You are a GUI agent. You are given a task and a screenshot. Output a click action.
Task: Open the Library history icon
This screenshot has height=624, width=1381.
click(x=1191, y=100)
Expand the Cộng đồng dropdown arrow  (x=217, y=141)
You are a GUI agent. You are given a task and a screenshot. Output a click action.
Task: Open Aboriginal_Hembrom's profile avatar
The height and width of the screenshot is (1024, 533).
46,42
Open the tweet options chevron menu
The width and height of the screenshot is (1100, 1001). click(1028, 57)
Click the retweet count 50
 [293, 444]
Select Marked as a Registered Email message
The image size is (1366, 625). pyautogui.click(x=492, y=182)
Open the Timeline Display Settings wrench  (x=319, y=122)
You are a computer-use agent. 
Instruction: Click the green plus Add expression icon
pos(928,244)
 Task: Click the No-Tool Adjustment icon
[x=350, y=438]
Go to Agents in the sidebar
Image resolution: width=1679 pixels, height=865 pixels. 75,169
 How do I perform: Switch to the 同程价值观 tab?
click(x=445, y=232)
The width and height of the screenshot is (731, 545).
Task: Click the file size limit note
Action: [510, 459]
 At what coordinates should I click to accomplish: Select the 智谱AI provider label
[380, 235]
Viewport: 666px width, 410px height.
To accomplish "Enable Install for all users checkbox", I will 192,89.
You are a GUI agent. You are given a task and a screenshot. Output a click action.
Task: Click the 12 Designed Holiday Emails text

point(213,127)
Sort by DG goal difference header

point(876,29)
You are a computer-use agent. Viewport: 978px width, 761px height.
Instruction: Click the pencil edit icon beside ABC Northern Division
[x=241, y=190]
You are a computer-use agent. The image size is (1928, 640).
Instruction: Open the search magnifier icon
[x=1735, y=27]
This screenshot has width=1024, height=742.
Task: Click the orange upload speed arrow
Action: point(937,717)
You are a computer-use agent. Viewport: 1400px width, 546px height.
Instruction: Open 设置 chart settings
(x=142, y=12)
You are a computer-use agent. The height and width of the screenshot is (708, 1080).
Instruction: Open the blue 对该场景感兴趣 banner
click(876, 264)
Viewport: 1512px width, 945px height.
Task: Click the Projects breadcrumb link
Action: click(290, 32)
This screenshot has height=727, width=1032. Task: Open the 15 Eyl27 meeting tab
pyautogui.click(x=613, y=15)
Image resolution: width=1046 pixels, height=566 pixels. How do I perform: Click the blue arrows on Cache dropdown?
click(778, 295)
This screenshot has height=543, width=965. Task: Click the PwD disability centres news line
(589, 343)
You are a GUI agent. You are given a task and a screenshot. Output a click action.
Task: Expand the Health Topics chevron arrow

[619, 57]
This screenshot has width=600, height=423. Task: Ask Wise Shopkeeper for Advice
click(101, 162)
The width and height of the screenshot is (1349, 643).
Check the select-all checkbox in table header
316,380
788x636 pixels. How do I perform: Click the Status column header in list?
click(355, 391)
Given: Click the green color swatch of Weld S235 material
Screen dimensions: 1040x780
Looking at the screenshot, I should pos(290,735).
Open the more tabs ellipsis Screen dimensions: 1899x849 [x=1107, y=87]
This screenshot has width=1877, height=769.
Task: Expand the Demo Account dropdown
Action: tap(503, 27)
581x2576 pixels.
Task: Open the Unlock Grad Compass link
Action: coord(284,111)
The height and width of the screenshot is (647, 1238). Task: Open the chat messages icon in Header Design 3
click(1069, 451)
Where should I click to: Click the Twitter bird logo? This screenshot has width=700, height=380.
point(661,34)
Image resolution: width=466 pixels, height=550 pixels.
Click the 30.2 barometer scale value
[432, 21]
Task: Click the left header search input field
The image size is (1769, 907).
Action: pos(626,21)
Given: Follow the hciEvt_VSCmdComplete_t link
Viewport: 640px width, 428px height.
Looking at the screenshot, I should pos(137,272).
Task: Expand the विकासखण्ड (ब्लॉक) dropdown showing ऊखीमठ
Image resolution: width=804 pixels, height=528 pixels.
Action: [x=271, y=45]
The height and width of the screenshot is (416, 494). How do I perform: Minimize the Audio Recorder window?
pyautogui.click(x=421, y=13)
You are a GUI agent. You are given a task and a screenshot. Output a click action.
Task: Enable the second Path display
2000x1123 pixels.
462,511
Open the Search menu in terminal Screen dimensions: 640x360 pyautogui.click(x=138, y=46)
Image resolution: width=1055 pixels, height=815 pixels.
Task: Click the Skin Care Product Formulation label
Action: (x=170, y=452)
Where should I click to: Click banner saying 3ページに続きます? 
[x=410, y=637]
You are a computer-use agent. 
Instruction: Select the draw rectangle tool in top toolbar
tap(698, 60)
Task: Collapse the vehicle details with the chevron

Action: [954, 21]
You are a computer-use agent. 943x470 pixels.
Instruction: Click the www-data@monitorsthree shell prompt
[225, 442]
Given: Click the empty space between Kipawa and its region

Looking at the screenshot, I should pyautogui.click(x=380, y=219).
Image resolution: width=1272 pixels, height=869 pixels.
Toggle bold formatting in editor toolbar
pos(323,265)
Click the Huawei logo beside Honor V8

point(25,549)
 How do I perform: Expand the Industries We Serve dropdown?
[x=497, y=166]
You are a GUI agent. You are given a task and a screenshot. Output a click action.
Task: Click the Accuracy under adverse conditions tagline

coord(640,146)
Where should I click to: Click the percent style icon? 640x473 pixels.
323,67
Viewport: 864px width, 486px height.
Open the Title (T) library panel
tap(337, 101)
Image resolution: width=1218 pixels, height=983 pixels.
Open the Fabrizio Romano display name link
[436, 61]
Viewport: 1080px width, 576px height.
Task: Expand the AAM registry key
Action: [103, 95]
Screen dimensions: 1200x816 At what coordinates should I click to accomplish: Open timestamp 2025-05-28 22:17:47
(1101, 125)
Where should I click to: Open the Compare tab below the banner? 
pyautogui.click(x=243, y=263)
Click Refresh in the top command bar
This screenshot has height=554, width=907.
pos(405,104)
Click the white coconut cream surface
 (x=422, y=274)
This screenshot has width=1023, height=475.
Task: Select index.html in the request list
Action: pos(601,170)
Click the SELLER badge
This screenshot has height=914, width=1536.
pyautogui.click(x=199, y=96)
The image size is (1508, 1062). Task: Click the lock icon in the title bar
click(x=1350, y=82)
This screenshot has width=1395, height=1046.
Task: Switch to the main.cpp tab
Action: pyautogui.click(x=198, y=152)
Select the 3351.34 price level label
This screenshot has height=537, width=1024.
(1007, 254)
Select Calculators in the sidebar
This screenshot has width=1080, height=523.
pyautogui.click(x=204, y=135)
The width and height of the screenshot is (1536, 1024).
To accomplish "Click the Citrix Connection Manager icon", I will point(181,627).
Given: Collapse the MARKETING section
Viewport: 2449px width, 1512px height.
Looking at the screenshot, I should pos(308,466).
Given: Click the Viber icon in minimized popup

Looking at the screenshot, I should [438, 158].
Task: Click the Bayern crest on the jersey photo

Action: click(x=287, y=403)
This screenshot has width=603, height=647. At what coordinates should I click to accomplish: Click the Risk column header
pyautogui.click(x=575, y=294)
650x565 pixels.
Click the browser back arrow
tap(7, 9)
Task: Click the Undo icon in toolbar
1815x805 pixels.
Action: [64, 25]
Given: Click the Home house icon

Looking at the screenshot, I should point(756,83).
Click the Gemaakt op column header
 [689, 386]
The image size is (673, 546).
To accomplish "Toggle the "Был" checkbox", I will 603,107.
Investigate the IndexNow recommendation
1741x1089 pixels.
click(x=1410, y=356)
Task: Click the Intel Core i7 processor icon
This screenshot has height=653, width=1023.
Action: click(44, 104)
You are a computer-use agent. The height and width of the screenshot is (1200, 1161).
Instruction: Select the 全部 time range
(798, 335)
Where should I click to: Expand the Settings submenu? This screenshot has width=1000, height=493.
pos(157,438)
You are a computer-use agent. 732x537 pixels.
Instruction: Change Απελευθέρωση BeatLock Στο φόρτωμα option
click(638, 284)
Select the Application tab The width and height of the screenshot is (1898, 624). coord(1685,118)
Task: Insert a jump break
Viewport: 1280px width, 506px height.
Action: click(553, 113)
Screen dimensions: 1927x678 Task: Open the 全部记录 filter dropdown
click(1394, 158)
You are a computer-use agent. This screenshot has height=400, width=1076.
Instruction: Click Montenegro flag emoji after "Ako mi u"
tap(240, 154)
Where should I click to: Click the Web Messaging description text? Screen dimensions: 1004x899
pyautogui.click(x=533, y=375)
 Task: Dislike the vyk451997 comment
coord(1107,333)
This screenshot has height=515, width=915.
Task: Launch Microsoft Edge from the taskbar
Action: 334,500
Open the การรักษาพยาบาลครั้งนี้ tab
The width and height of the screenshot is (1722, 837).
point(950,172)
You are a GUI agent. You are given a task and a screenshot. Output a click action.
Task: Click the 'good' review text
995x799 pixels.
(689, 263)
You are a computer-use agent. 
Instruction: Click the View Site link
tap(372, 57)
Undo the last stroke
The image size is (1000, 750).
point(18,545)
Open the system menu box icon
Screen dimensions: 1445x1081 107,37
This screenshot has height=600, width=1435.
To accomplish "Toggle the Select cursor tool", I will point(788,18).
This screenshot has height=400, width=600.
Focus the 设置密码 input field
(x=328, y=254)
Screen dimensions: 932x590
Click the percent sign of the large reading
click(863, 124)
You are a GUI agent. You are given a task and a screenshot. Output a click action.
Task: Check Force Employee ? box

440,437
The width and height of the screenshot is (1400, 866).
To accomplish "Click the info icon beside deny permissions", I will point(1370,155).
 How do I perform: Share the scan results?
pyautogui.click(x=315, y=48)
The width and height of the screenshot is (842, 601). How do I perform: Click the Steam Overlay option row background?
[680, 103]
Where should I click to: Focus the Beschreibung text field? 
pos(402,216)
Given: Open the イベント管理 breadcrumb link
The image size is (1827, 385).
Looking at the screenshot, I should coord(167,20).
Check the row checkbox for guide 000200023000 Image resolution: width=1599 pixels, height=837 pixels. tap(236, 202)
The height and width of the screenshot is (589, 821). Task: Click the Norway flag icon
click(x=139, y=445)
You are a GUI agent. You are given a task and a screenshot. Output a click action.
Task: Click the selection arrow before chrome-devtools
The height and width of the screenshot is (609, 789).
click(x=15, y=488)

************

Work instructions. How many of the lines in the records above include the word "computer"? State that number alone.

Solution to the exercise. 11